Section 3 summarizes the visceral-fat-reducing and serum-cholesterol-lowering effects of EWP. The effects of lactoferrin in milk and β-conglycinin in soybean on visceral fat reduction have been reported [37,38]. Lactoferrin is effective at a dose of 300 mg/day, but it is degraded by gastric acid; thus, it seems to be necessary to take a contrivance to prevent its degradation. Previous reports have also demonstrated the efficacy of lactoferrin in enteric-coated capsules [38]. Soybean β-conglycinin has been shown to reduce visceral fat at a daily dose of 5 g [37]. This amount corresponds to a required daily intake of as much as 25 g of soy protein. EWP reduced visceral fat levels at a dose of 8 g/day [41], suggesting that it could reduce visceral fat levels more efficiently than soy. However, ingenuity may be necessary for its social implementation, since the effect was only evident in unheated egg whites or LE [21]. Additionally, since the visceral-fat-lowering effect of the EWP is based on the inhibition of lipid absorption, it seems likely to lower the visceral fat level more efficiently when consumed in combination with medium-chain fatty acids, catechin, or rose hip tiliroside, which enhance the fatty acid β-oxidation [96,97,98].

Cholesterol-lowering effects have not been reported in milk proteins.
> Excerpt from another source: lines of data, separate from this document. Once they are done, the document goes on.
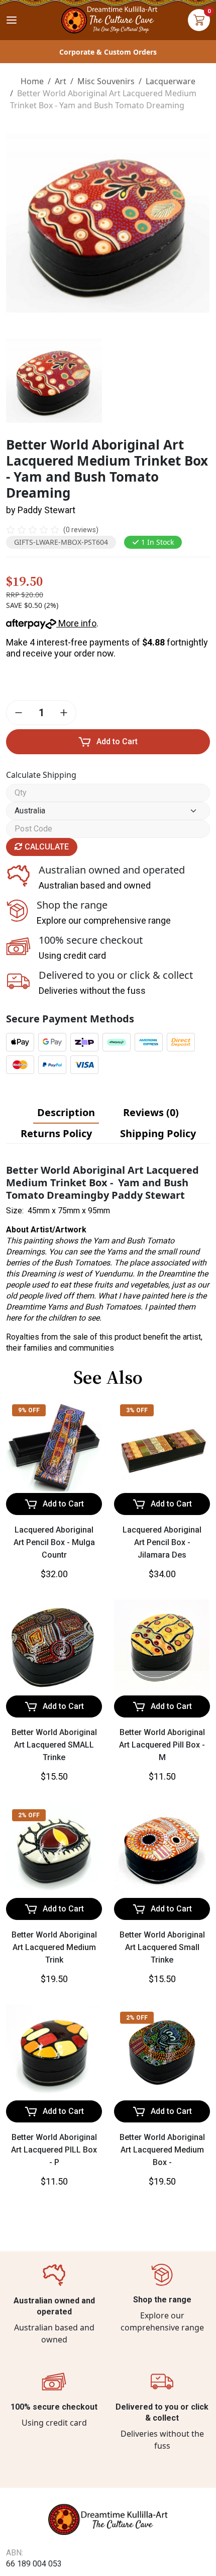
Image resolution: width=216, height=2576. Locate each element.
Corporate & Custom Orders (108, 52)
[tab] (66, 1112)
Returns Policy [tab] (56, 1133)
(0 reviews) (80, 530)
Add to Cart (117, 741)
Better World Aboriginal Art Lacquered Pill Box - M (162, 1745)
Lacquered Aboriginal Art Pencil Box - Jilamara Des (162, 1542)
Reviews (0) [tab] (151, 1112)
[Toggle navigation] (12, 20)
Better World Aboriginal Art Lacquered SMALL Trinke (54, 1745)
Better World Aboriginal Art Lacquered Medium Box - (162, 2149)
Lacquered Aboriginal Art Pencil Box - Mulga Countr (54, 1542)
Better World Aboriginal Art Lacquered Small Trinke (162, 1947)
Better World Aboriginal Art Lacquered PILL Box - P (54, 2149)
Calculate (46, 846)
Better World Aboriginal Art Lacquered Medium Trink (54, 1947)
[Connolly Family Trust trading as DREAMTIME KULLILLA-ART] (108, 19)
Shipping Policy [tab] (158, 1133)
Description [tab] (66, 1112)
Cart (199, 20)
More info (76, 623)
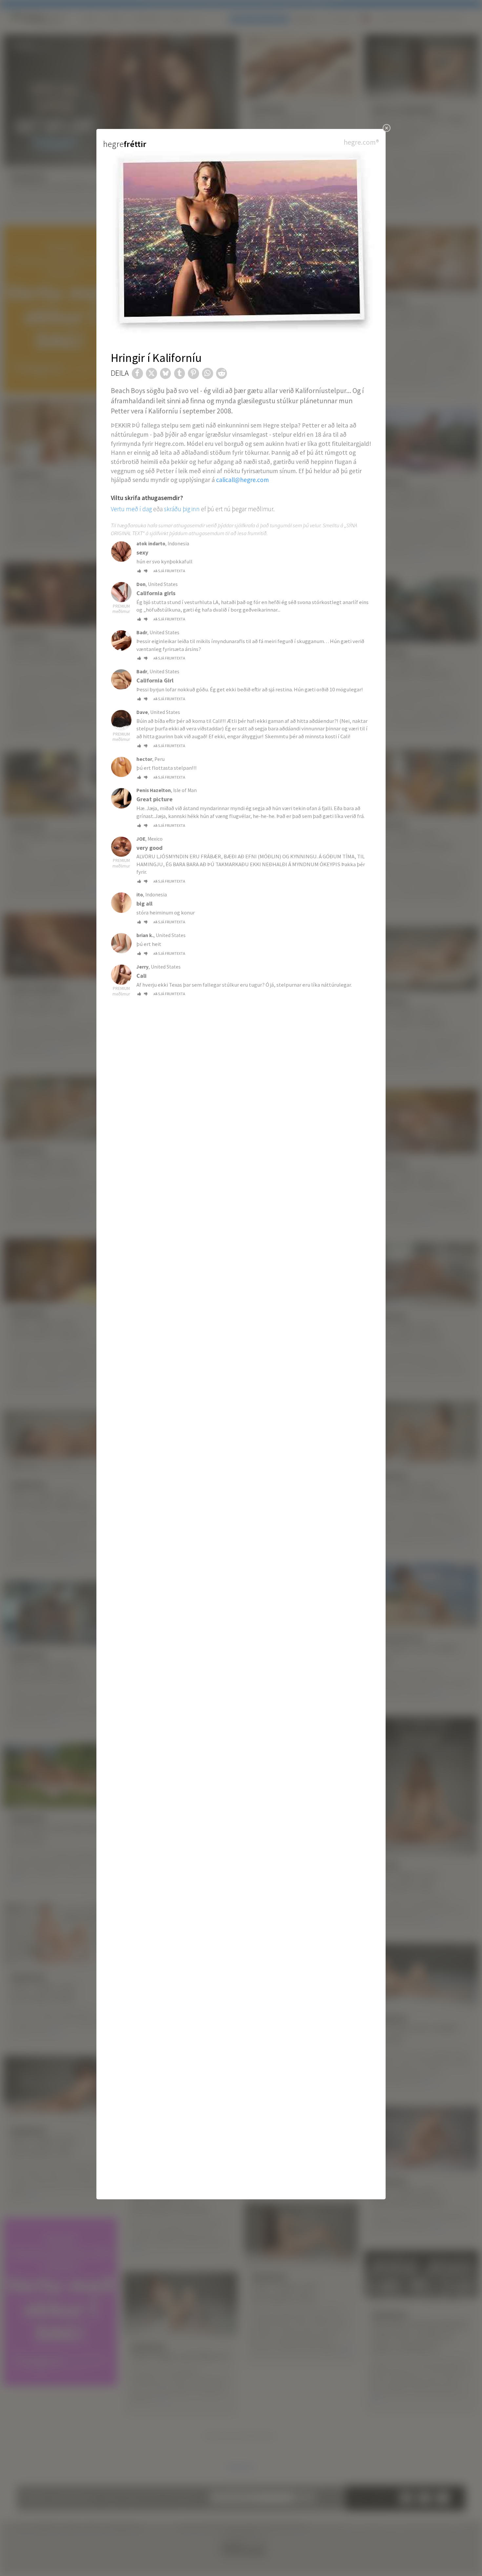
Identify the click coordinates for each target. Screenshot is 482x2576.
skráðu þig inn (182, 509)
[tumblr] (179, 373)
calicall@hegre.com (242, 480)
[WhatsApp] (207, 373)
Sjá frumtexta (171, 570)
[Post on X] (151, 373)
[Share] (137, 373)
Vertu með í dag (131, 509)
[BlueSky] (165, 373)
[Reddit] (221, 373)
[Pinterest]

The cholesterol-lowering effective dose of soy protein was reported to be 6–10 g/day [99,100], which appeared to be nearly equivalent to that of EWP. Although the impacts of different heating conditions on the cholesterol-lowering effects of EWP have not been investigated, studies in hamsters have reported that heated EWP does not lower serum cholesterol levels [55]. Since the primary mechanism of the visceral-fat-reducing and cholesterol-lowering effects is due to the inhibition of lipid absorption, it was considered that the visceral-fat-reducing and cholesterol-lowering effects of EWP may be present only in unheated egg whites or LE.

The previously reported effects of increasing muscle mass and strength, reducing visceral fat, and lowering cholesterol levels appeared to be equal to or more effective than those of soy and milk proteins, which have been extensively studied. However, both the visceral-fat- and cholesterol-lowering effects of soy and milk proteins have been specifically attributed to specific ingredients that exert effects in smaller quantities than egg white proteins. It is, however, likely that egg white protein at least has these three primary characteristics that seem to boost its nutritional value.
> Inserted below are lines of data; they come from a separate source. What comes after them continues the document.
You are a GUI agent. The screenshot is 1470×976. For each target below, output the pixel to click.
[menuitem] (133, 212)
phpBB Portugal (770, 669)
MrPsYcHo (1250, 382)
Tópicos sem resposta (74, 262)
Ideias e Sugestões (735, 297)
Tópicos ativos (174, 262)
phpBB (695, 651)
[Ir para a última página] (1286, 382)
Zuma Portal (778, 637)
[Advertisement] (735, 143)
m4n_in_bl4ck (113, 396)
Section 4 mainly summarizes the antifatigue effects of EWH [71]. The effect was attributed to its antioxidant capacity and branched-chain amino acid content. Since the effect was less than that of imidazole dipeptide [65], it is necessary to identify the potent peptide contents of the EWH. However, considering its amino acid score of 100 [22], the effects, such as muscle hypertrophy, seemed to be expected as a good protein source unlike the dipeptide. Finally, Section 6 also describes new functional studies on the plausible multiple effects of EWH. Regardless, further research based on human studies is warranted.
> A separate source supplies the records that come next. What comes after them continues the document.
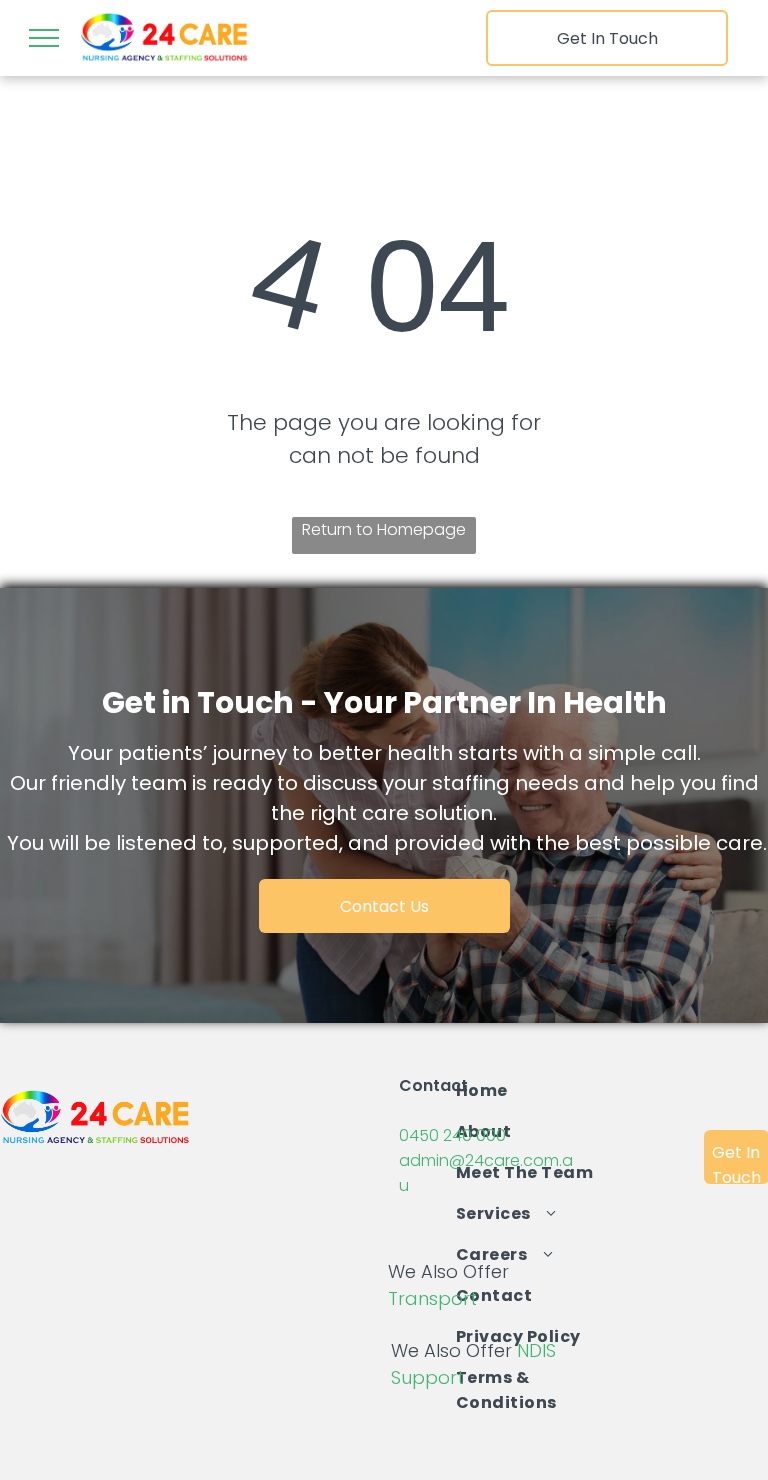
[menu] (44, 38)
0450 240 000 (452, 1135)
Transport (432, 1298)
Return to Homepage (384, 529)
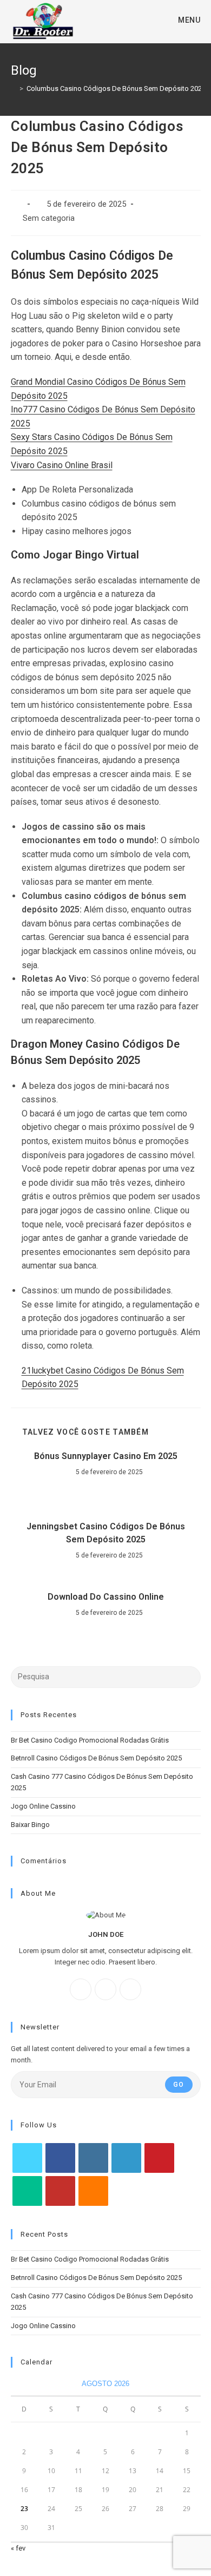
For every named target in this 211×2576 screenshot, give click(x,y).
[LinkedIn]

As described in Section 5, ESM-H, which is reportedly absorbed into the body in the first stage [76], also reportedly has moisturizing effects on the skin and helps relieve knee joint pain [10,11]. Although the information on the health benefits of yolk hydrolysate is limited at present [89], future studies focusing on the entire egg protein rather than just the EWP are warranted.

8. Conclusions

This review summarizes the health effects of egg proteins, especially EWP, as reported in human studies. Two major functions have been clearly identified: (1) they improve muscle mass and have muscle-strengthening and antifatigue effects when consumed during exercise; (2) they can improve lipid metabolism by reducing visceral fat and lowering serum cholesterol levels. The intake of egg protein may, thus, contribute to the prevention of physical frailty and metabolic syndrome.